[[ Records for the exercise, beginning ]]

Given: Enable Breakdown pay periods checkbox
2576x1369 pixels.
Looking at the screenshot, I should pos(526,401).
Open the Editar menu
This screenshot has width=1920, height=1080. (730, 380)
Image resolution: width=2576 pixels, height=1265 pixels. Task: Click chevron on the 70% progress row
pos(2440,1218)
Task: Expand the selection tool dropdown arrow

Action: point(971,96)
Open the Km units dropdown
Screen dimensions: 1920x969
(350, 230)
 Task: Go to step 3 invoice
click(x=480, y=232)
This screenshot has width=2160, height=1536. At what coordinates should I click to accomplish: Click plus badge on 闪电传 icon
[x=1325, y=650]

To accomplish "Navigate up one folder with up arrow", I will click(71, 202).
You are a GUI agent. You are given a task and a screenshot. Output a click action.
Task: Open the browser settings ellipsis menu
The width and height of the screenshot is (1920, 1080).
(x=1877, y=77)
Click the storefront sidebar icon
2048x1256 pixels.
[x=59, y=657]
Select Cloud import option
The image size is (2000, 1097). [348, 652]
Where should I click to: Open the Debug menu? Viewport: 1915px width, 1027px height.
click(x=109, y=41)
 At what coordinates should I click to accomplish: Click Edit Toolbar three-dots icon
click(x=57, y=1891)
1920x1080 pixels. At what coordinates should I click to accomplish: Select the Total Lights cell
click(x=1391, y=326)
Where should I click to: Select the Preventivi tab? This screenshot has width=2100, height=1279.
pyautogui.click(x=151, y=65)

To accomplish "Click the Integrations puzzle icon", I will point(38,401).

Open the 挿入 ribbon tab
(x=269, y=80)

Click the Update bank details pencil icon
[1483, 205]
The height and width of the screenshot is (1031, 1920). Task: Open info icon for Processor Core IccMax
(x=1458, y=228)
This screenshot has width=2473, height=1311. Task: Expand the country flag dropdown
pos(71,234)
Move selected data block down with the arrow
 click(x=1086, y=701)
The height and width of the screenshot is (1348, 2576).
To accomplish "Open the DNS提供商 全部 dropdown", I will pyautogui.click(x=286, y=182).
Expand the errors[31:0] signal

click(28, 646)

[[ Records for the exercise, end ]]

#### Exercise aim:
Your answer should consist only of the lines from the one with "This screenshot has width=2160, height=1536." through the end of the data above, reproduced exactly.

#### Response for this exercise:
This screenshot has width=2160, height=1536. At what coordinates should I click to accomplish: Click plus badge on 闪电传 icon
[x=1325, y=650]

To accomplish "Navigate up one folder with up arrow", I will click(71, 202).
You are a GUI agent. You are given a task and a screenshot. Output a click action.
Task: Open the browser settings ellipsis menu
The width and height of the screenshot is (1920, 1080).
(x=1877, y=77)
Click the storefront sidebar icon
2048x1256 pixels.
[x=59, y=657]
Select Cloud import option
The image size is (2000, 1097). [348, 652]
Where should I click to: Open the Debug menu? Viewport: 1915px width, 1027px height.
click(x=109, y=41)
 At what coordinates should I click to accomplish: Click Edit Toolbar three-dots icon
click(x=57, y=1891)
1920x1080 pixels. At what coordinates should I click to accomplish: Select the Total Lights cell
click(x=1391, y=326)
Where should I click to: Select the Preventivi tab? This screenshot has width=2100, height=1279.
pyautogui.click(x=151, y=65)

To accomplish "Click the Integrations puzzle icon", I will point(38,401).

Open the 挿入 ribbon tab
(x=269, y=80)

Click the Update bank details pencil icon
[1483, 205]
The height and width of the screenshot is (1031, 1920). Task: Open info icon for Processor Core IccMax
(x=1458, y=228)
This screenshot has width=2473, height=1311. Task: Expand the country flag dropdown
pos(71,234)
Move selected data block down with the arrow
 click(x=1086, y=701)
The height and width of the screenshot is (1348, 2576).
To accomplish "Open the DNS提供商 全部 dropdown", I will pyautogui.click(x=286, y=182).
Expand the errors[31:0] signal

click(28, 646)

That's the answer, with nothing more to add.